Wiganers quitting the habit at last

Pack it in - smoking
Pack it in - smoking

MORE than 3,500 people in Wigan managed to quit smoking, according to latest figures.

A report released by the NHS Information Centre showed that more and more people than ever are quitting smoking in the borough.

Some 3,541 people (46 per cent) gave up smoking between April 2010 and March 2011 - the third highest number in the North West.

The figures also revealed that there were slightly more males than females quitting (1,783 men to 1,758 women) and that more people under the age of 34 quit than those aged between 34 and 60 and over 60.

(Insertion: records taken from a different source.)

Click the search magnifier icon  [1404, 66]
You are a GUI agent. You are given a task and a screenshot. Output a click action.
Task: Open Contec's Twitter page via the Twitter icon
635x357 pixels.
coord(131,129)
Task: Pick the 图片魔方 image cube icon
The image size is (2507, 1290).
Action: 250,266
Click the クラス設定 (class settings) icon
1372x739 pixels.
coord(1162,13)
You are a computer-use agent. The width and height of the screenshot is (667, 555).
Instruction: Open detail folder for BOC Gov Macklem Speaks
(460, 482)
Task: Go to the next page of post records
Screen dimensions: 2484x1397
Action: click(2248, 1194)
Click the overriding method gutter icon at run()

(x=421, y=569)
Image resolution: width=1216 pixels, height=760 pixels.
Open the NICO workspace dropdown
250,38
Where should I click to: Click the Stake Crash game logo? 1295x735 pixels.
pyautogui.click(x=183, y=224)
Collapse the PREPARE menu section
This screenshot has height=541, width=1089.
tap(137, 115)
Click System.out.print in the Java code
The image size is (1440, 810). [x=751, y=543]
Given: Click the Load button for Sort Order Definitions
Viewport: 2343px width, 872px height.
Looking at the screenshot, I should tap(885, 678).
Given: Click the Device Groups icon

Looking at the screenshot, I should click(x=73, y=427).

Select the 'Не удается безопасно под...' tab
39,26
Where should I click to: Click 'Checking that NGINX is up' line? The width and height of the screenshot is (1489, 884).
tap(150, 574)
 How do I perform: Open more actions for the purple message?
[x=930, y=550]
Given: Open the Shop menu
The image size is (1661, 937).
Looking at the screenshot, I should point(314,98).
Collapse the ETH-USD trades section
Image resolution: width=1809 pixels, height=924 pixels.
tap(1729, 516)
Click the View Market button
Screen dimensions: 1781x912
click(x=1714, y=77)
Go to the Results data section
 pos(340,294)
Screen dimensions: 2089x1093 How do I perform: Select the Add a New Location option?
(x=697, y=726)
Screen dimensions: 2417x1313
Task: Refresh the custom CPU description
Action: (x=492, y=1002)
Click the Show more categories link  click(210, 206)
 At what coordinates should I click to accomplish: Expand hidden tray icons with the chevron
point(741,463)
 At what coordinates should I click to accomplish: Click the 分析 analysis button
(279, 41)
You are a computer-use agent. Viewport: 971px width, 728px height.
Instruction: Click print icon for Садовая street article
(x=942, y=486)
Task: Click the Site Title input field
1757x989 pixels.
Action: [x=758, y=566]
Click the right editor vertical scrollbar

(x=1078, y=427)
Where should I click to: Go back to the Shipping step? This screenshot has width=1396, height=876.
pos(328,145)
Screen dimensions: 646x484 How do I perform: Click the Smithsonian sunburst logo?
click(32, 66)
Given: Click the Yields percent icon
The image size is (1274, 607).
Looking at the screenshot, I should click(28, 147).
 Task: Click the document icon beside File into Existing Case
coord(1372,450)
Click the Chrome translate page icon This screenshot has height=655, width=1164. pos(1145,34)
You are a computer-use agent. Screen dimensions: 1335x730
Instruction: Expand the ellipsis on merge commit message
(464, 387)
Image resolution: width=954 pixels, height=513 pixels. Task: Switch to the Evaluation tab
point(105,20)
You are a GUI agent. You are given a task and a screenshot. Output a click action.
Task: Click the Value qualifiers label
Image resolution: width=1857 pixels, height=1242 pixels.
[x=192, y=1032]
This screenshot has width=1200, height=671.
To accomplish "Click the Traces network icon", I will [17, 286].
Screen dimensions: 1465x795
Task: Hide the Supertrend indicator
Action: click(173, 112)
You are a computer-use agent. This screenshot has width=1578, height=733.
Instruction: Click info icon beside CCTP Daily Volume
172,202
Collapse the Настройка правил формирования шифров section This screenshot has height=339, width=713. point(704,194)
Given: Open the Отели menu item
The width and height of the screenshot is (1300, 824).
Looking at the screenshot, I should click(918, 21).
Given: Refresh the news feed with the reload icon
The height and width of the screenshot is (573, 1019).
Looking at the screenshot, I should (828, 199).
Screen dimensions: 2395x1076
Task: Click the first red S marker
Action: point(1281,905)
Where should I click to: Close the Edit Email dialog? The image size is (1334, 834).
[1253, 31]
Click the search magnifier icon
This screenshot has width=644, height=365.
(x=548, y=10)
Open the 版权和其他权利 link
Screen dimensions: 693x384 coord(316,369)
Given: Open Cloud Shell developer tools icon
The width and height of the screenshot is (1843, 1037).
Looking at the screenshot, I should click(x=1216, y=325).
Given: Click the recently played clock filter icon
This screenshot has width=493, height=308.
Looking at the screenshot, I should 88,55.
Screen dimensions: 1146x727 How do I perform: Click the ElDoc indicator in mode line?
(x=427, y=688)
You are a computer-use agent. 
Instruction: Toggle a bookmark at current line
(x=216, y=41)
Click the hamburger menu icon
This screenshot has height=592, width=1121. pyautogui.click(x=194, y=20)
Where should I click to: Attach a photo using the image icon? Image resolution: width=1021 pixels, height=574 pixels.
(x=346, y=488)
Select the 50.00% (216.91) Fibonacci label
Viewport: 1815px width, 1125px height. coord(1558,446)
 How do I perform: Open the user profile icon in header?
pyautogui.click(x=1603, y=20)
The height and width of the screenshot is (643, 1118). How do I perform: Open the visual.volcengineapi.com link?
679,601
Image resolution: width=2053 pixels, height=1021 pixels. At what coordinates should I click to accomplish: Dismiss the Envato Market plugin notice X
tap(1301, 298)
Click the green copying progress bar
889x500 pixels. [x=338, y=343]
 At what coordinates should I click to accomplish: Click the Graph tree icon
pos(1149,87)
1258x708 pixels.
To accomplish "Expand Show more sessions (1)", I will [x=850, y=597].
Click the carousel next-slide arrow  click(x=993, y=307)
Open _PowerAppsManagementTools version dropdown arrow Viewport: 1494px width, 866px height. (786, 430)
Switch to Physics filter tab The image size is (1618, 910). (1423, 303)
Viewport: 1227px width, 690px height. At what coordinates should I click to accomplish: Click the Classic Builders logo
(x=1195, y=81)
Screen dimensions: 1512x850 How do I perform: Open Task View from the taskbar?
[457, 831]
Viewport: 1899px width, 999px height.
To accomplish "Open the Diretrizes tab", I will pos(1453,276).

The figures also showed that the PCT helped 100 women to quit smoking when pregnant although 112 did not manage to kick the habit.

However, while the figures are encouraging, they also reveal that nearly as many people failed to quit smoking as those who managed to. Some 3,416 people failed to quit according to the report.

A spokesman for NHS Ashton, Leigh and Wigan (NHSALW) said: “Ashton, Leigh and Wigan has a higher proportion of smokers at 26 per cent - more than both the North West 23.6 per cent and the England average of 22 per cent.

“Locally commissioned services are performing well in supporting individuals to quit smoking with national results showing that we are achieving quit rates above the North West average This not only applies to the general smoking population but also to pregnant females.

“The Stop Smoking Service has increased targets for this year and is currently achieving them.

“For individuals who prefer an alternative type of support GP practices and the borough’s pharmacy scheme are available, both of which allow individuals to access Nicotine Replacement Therapy (NRT) at prescription costs.

“Given the impact of smoking on ill health and early mortality it will continue to be a key public health priority and we will work hard to ensure that we continue to promote smoking cessation and support our population to quit.”

Nationally the figures have revealed that three times as many people are trying to quit than there were 10 years ago.

NHS Information Centre chief executive Tim Straughan said: “NHS Stop Smoking Services in England saw more quit dates set with it in the last financial year than ever before.

“But while the number of attempts to successfully kick the habit have also risen, overall the success rate is hovering at just below half.”